同成果は、JAIST コンピューティング科学研究領域の上原隆平教授、同・鎌田斗南助教、MITのErik D.Demaine教授らの研究グループによるもの。詳細は、物理学や数学をはじめさまざまな学域のさまざまな論文が保存・公開される「arXiv」にて2024年12月5日に公開され、2025年1月27日から29日まで京都大学にて開催された「冬のLAシンポジウム」にて口頭発表が行われた。

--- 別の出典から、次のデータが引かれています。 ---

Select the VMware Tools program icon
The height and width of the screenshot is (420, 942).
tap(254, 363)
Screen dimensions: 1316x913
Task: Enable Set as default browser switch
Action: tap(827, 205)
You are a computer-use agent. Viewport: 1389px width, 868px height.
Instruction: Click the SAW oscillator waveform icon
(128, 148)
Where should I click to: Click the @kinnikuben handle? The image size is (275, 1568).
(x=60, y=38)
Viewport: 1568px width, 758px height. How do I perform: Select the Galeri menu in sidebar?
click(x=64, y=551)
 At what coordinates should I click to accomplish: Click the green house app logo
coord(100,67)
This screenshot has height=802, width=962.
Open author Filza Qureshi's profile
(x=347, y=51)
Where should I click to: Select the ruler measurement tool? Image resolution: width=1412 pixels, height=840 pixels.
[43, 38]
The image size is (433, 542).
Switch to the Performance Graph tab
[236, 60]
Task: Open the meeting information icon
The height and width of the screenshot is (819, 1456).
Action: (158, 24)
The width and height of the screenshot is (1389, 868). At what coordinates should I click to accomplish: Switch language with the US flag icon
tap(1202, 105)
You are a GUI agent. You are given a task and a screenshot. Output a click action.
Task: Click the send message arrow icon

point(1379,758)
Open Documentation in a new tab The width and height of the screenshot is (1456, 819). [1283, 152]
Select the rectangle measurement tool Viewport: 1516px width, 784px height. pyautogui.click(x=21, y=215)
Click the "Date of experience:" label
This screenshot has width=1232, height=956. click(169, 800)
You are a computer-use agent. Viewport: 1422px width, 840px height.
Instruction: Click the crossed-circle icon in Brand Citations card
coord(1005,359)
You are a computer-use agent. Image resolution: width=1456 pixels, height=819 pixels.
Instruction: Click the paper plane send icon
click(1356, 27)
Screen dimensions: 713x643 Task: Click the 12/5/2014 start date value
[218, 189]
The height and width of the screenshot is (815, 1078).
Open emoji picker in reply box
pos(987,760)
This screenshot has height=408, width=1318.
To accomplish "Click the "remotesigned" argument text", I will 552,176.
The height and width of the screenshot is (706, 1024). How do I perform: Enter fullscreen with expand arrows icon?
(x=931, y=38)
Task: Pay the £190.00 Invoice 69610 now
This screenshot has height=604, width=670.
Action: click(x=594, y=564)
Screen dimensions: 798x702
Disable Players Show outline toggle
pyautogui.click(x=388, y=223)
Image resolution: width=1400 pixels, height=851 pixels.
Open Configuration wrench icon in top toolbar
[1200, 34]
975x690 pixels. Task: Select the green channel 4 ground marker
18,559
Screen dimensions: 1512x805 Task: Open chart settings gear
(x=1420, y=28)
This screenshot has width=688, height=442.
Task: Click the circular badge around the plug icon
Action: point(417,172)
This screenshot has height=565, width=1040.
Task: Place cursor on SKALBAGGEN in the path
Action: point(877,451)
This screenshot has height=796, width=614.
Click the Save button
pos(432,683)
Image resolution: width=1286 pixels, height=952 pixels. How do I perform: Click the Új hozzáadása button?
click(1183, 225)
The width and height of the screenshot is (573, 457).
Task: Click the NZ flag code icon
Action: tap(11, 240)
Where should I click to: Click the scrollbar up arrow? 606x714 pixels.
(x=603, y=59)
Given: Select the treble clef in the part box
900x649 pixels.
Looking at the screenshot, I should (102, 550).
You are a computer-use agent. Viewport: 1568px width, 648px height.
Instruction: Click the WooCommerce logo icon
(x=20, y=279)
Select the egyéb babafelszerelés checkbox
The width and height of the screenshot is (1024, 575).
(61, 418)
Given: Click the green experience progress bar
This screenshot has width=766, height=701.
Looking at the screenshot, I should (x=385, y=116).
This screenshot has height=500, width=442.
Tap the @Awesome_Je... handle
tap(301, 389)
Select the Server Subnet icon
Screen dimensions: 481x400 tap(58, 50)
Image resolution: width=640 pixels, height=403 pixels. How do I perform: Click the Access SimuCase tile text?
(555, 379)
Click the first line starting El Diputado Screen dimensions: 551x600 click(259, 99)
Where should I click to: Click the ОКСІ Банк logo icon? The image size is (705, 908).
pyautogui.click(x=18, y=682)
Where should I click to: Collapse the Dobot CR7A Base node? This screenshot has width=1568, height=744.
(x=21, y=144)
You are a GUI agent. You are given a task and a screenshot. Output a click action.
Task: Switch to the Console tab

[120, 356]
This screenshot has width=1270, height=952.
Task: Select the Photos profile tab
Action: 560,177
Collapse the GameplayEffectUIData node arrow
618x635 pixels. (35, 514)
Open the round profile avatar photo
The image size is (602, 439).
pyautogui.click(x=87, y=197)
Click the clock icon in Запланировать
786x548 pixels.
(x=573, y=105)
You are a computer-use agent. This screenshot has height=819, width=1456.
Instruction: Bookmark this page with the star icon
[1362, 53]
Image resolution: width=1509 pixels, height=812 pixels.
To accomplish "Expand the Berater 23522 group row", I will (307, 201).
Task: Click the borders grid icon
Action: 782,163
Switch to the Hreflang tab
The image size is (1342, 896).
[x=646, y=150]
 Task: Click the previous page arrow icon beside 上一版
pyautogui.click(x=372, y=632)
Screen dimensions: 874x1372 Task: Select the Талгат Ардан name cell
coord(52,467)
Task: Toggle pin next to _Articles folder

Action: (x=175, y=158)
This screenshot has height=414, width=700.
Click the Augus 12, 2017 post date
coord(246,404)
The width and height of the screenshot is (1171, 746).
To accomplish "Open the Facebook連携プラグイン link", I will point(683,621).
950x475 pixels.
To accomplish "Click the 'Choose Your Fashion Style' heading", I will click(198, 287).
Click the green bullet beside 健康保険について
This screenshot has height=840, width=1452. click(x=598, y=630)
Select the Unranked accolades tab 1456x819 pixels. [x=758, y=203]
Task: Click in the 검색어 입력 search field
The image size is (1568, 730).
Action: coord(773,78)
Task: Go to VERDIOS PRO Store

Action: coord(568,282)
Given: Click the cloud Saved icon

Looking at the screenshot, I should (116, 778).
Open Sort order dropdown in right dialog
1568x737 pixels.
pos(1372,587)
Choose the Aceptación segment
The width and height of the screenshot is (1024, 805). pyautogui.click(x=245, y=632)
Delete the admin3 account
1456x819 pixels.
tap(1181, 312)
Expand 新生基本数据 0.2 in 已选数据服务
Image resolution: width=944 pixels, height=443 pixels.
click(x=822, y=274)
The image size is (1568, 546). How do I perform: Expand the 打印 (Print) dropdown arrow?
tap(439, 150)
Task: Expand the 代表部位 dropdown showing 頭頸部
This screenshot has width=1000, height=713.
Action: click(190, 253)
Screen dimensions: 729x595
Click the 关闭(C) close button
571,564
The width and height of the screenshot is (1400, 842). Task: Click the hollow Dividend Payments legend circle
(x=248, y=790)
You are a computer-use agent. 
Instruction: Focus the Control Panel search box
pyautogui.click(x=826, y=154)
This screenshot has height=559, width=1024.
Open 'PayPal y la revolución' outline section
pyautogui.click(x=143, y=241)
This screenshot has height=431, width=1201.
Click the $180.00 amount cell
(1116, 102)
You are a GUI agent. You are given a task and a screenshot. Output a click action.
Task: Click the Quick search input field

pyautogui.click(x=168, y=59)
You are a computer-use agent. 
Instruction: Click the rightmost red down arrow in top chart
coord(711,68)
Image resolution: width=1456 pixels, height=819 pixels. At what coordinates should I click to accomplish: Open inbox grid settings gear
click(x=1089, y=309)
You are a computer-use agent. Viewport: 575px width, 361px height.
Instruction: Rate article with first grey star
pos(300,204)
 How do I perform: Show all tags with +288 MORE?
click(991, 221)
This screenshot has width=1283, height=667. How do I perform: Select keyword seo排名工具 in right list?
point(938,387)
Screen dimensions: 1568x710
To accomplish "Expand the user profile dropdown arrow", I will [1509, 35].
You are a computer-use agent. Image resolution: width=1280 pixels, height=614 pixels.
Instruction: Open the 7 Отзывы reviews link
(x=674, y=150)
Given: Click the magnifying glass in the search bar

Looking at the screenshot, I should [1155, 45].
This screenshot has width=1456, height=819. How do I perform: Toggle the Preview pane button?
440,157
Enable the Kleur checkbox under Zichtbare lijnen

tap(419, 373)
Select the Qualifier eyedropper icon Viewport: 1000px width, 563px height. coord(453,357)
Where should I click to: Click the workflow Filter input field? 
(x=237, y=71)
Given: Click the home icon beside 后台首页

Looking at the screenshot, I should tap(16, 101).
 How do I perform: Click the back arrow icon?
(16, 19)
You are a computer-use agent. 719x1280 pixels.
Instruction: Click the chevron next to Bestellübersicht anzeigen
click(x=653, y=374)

裁ち合わせパズルとは、与えられた多角形をなるべく少ないピースに切り分けたのち、別の多角形となるように並べ替える古典的なパズルだ。中でももっとも有名とされるのが、イギリスのパズル作家であるデュードニーが1902年に発表した「デュードニーの裁ち合わせパズル」だ。これは、正三角形を4つのピースに切り分けて正方形を作るものであるが、この4ピースよりも少ない解があるのかについては、発表から120年以上にわたり未解決のままだったという。

  • 裁ち合わせパズルのイメージ

    裁ち合わせパズルのイメージ(出所:JAIST)

JAISTの上原研究室とMITのDemaine研究室は、数年前からこの未解決である難問に挑戦してきたとのこと。そして今般、JAISTの鎌田助教が新しい証明技法を考案し、「4ピースの解が最適で、3ピース以下の解が存在しない」ことを初めて証明したとする。

研究チームによると、裁ち合わせパズルは古典的な人気パズルとして数多く考案されてきたものの、どれも具体的な切り方で“存在する”ことを示すにとどまり、最適解を数学的に証明するのは難しいとされてきた。しかし今回は“裁ち合わせできない”という不可能性を数学的に証明できることが判明したとし、この証明技法は、裁ち合わせに関する新たな地平を切り開くものだとした。

また、この技法によって今後は多くの同種パズルでも不可能性を示せる可能性があるとともに、同技法をさらに精緻化すれば、今まで示されたことのない新たな裁ち合わせの発見にもつながるとのこと。加えて、裁ち合わせはパッチワークなどの工芸にも関係が深いことから、今後の多様な応用も期待できるとしている。